[The task]: Down to the last line, restate the listing below exactly.

++++ Task input

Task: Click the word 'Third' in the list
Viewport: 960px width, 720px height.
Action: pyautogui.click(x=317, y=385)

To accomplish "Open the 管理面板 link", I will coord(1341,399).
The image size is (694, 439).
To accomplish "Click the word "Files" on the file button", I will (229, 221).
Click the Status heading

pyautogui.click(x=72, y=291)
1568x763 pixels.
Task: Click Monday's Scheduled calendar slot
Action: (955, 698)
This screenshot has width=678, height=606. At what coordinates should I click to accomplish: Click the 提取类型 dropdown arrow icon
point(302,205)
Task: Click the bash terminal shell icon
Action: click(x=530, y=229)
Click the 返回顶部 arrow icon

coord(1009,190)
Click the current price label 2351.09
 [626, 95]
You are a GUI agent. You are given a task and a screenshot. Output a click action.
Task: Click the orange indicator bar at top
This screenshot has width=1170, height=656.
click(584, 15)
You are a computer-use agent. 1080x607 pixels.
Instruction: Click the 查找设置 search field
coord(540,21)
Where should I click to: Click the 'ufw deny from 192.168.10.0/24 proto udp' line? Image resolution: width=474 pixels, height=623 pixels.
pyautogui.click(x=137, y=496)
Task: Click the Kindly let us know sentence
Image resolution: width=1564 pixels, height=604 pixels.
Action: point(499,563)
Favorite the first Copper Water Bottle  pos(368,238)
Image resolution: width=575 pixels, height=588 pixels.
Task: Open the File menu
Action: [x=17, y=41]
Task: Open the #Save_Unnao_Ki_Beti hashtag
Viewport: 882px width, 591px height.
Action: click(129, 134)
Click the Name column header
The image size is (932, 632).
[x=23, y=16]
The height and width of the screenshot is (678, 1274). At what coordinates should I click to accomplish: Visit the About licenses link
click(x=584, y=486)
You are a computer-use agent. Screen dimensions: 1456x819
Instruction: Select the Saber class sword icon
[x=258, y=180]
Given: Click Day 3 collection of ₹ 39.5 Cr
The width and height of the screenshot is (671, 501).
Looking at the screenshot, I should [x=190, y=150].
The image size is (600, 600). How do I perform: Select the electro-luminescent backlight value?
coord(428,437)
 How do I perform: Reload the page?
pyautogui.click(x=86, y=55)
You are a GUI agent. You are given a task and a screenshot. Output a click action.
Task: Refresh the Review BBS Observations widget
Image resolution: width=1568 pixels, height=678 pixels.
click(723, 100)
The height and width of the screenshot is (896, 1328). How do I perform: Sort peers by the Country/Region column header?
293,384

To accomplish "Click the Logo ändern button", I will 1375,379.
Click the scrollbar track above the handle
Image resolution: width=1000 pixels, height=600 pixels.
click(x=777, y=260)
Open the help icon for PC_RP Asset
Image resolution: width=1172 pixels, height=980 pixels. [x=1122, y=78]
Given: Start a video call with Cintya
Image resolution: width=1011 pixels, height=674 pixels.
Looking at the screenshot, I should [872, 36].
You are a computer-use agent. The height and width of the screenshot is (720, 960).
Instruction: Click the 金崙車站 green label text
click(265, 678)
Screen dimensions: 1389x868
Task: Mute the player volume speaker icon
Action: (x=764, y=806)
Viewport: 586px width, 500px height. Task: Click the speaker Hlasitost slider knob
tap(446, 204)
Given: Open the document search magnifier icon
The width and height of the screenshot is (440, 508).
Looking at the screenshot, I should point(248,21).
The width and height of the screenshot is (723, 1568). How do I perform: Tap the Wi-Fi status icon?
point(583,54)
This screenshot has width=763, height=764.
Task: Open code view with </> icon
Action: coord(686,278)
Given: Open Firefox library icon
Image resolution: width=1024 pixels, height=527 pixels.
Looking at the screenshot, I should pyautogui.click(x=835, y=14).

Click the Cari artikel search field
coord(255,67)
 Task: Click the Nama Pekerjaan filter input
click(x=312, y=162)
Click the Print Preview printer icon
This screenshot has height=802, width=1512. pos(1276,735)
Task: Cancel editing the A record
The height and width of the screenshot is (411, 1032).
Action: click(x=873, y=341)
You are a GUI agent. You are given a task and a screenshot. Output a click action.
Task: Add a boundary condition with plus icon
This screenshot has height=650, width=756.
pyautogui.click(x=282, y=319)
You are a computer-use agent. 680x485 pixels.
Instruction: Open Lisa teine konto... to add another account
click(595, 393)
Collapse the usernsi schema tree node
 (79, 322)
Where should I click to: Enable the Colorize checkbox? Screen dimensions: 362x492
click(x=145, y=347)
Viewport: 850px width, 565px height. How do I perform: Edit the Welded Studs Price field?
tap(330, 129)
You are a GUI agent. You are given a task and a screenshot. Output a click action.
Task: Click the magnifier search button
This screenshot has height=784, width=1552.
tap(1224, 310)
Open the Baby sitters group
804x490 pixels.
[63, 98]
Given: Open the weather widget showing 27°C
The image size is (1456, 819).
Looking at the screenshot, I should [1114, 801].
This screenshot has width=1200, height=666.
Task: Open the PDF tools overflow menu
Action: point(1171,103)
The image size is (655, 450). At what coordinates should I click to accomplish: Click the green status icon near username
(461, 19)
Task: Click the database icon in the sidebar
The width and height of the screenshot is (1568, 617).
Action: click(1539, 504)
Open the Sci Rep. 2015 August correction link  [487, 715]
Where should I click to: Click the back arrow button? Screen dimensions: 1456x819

++++++++

[Task response]:
Task: Click the word 'Third' in the list
Viewport: 960px width, 720px height.
Action: pyautogui.click(x=317, y=385)

To accomplish "Open the 管理面板 link", I will coord(1341,399).
The image size is (694, 439).
To accomplish "Click the word "Files" on the file button", I will (229, 221).
Click the Status heading

pyautogui.click(x=72, y=291)
1568x763 pixels.
Task: Click Monday's Scheduled calendar slot
Action: (955, 698)
This screenshot has width=678, height=606. At what coordinates should I click to accomplish: Click the 提取类型 dropdown arrow icon
point(302,205)
Task: Click the bash terminal shell icon
Action: click(x=530, y=229)
Click the 返回顶部 arrow icon

coord(1009,190)
Click the current price label 2351.09
 [626, 95]
You are a GUI agent. You are given a task and a screenshot. Output a click action.
Task: Click the orange indicator bar at top
This screenshot has width=1170, height=656.
click(584, 15)
You are a computer-use agent. 1080x607 pixels.
Instruction: Click the 查找设置 search field
coord(540,21)
Where should I click to: Click the 'ufw deny from 192.168.10.0/24 proto udp' line? Image resolution: width=474 pixels, height=623 pixels.
pyautogui.click(x=137, y=496)
Task: Click the Kindly let us know sentence
Image resolution: width=1564 pixels, height=604 pixels.
Action: point(499,563)
Favorite the first Copper Water Bottle  pos(368,238)
Image resolution: width=575 pixels, height=588 pixels.
Task: Open the File menu
Action: [x=17, y=41]
Task: Open the #Save_Unnao_Ki_Beti hashtag
Viewport: 882px width, 591px height.
Action: click(129, 134)
Click the Name column header
The image size is (932, 632).
[x=23, y=16]
The height and width of the screenshot is (678, 1274). At what coordinates should I click to accomplish: Visit the About licenses link
click(x=584, y=486)
You are a computer-use agent. Screen dimensions: 1456x819
Instruction: Select the Saber class sword icon
[x=258, y=180]
Given: Click Day 3 collection of ₹ 39.5 Cr
The width and height of the screenshot is (671, 501).
Looking at the screenshot, I should [x=190, y=150].
The image size is (600, 600). How do I perform: Select the electro-luminescent backlight value?
coord(428,437)
 How do I perform: Reload the page?
pyautogui.click(x=86, y=55)
You are a GUI agent. You are given a task and a screenshot. Output a click action.
Task: Refresh the Review BBS Observations widget
Image resolution: width=1568 pixels, height=678 pixels.
click(723, 100)
The height and width of the screenshot is (896, 1328). How do I perform: Sort peers by the Country/Region column header?
293,384

To accomplish "Click the Logo ändern button", I will 1375,379.
Click the scrollbar track above the handle
Image resolution: width=1000 pixels, height=600 pixels.
click(x=777, y=260)
Open the help icon for PC_RP Asset
Image resolution: width=1172 pixels, height=980 pixels. [x=1122, y=78]
Given: Start a video call with Cintya
Image resolution: width=1011 pixels, height=674 pixels.
Looking at the screenshot, I should [872, 36].
You are a computer-use agent. The height and width of the screenshot is (720, 960).
Instruction: Click the 金崙車站 green label text
click(265, 678)
Screen dimensions: 1389x868
Task: Mute the player volume speaker icon
Action: (x=764, y=806)
Viewport: 586px width, 500px height. Task: Click the speaker Hlasitost slider knob
tap(446, 204)
Given: Open the document search magnifier icon
The width and height of the screenshot is (440, 508).
Looking at the screenshot, I should point(248,21).
The width and height of the screenshot is (723, 1568). How do I perform: Tap the Wi-Fi status icon?
point(583,54)
This screenshot has width=763, height=764.
Task: Open code view with </> icon
Action: coord(686,278)
Given: Open Firefox library icon
Image resolution: width=1024 pixels, height=527 pixels.
Looking at the screenshot, I should pyautogui.click(x=835, y=14).

Click the Cari artikel search field
coord(255,67)
 Task: Click the Nama Pekerjaan filter input
click(x=312, y=162)
Click the Print Preview printer icon
This screenshot has height=802, width=1512. pos(1276,735)
Task: Cancel editing the A record
The height and width of the screenshot is (411, 1032).
Action: click(x=873, y=341)
You are a GUI agent. You are given a task and a screenshot. Output a click action.
Task: Add a boundary condition with plus icon
This screenshot has height=650, width=756.
pyautogui.click(x=282, y=319)
You are a computer-use agent. 680x485 pixels.
Instruction: Open Lisa teine konto... to add another account
click(595, 393)
Collapse the usernsi schema tree node
 (79, 322)
Where should I click to: Enable the Colorize checkbox? Screen dimensions: 362x492
click(x=145, y=347)
Viewport: 850px width, 565px height. How do I perform: Edit the Welded Studs Price field?
tap(330, 129)
You are a GUI agent. You are given a task and a screenshot. Output a click action.
Task: Click the magnifier search button
This screenshot has height=784, width=1552.
tap(1224, 310)
Open the Baby sitters group
804x490 pixels.
[63, 98]
Given: Open the weather widget showing 27°C
The image size is (1456, 819).
Looking at the screenshot, I should [1114, 801].
This screenshot has width=1200, height=666.
Task: Open the PDF tools overflow menu
Action: point(1171,103)
The image size is (655, 450). At what coordinates should I click to accomplish: Click the green status icon near username
(461, 19)
Task: Click the database icon in the sidebar
The width and height of the screenshot is (1568, 617).
Action: click(1539, 504)
Open the Sci Rep. 2015 August correction link  [487, 715]
Where should I click to: Click the back arrow button? Screen dimensions: 1456x819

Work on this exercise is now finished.